Management consulting is one of the most popular career choices for today’s graduating students and career-changing professionals. The industry is growing fast, both in demand from organizations seeking consulting services and in the supply of candidates seeking consulting positions. Although thousands of individuals receive offers every year, tens of thousands compete for those offers. In the face of such intense competition, applicants need all of the help that they can find.
Students, who especially like the accelerated professional track of consulting, have turned the field into one of the hottest choices for entry-level professionals. Approximately 40% of graduates in each MBA class attempt to enter the consulting industry.

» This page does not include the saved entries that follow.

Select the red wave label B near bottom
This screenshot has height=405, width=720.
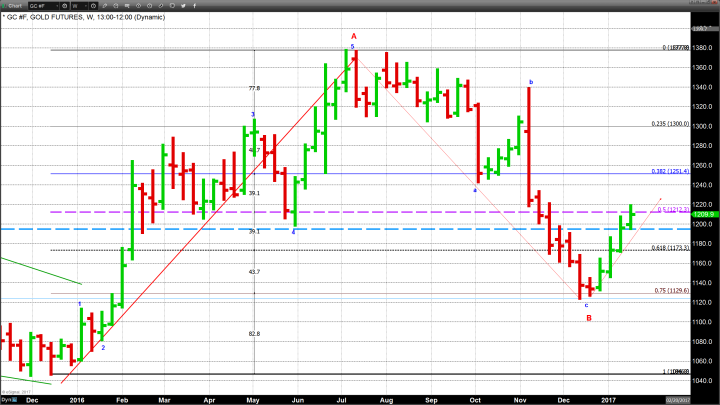tap(589, 317)
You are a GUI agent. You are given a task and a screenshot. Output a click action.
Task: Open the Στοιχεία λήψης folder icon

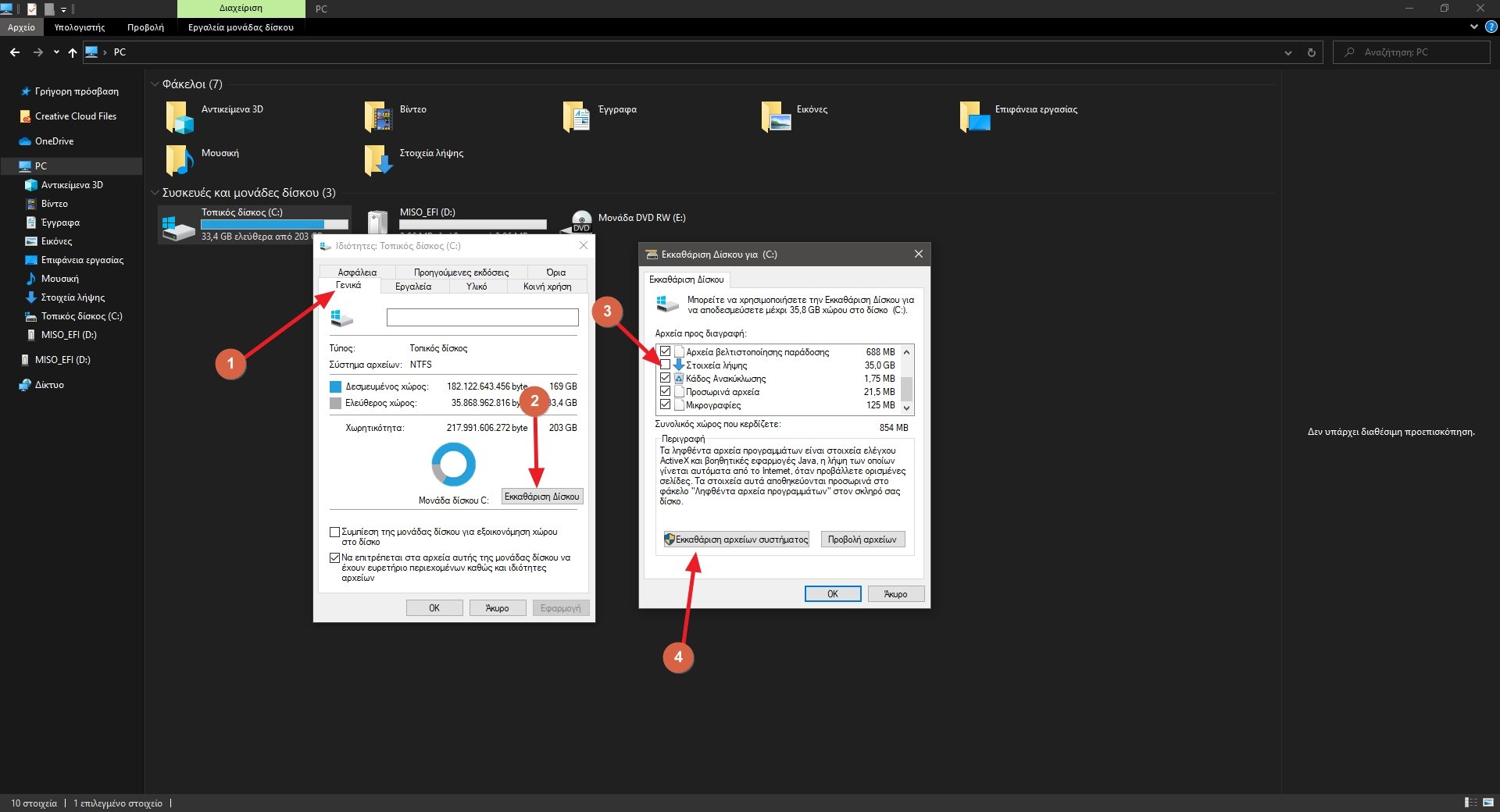(x=378, y=160)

Other professionals with established careers also look towards consulting for opportunities to accelerate their professional development or to switch career directions entirely. As management consulting firms multiply and grow the demand for experienced hires that can establish and build new practices will likewise grow. But once again, the number of candidates exceeds available positions, making the competition fierce.
Starting salaries in management consulting are among the highest available for entry-level professionals, competing with the traditionally high earnings potential for investment banking, venture capital and law. Whether changing career paths or graduating from a business school, graduates fortunate enough to land an internal management consulting job receive starting salaries of approximately $100,000 USD plus bonuses of up to $50,000 USD, while undergraduates receive base salaries of $40,000 USD to $45,000 USD plus bonuses of up to $10,000 USD.
Independent consultants operating from small practices can earn significantly more than this once established, but it can take longer. Project Management graduate consultants can earn fees ranging from $1,000 USD up to $2,000 USD per day, while Facilitation Management graduate consultants can earn fees ranging from $2,000 USD per day to $5,000 USD per day.
But the potential to earn stratospheric salaries or fees is only one of the attractions of consulting; candidates also recognise its power to accelerate a career. Former consultants are valued for their carefully trained analytical minds and for their presumed expertise at solving business problems, or maximising service value.
As a result, many who leave consulting are likely to enter companies at higher levels than their peers who have worked the same number of years, but in other fields. There is a strong and arguably justified perception that a stint as a management consultant is the key to future professional success.
As with any industry, consultancy has two images; that of the consultant who tells you the time and charges you for it and that of the consultant who facilitates success over a sustainable period of time. The difference simply amounts to the substance which lies behind what the consultant offers. Good quality consultants tend to have tangible products to offer their clients, whereas poor quality consultants tend to try to sell clients proposals, advice, opinions, or even experience. Consultants who have tangible products tend to be the ones to trust and clients know this of course. It is always obvious to a client if they are employing poor quality consultants because it tends to be clear that they are just making things up as they go along. Conversely good quality consultants tend to be very well prepared and clients can invariably see, feel and touch what they are being asked to buy.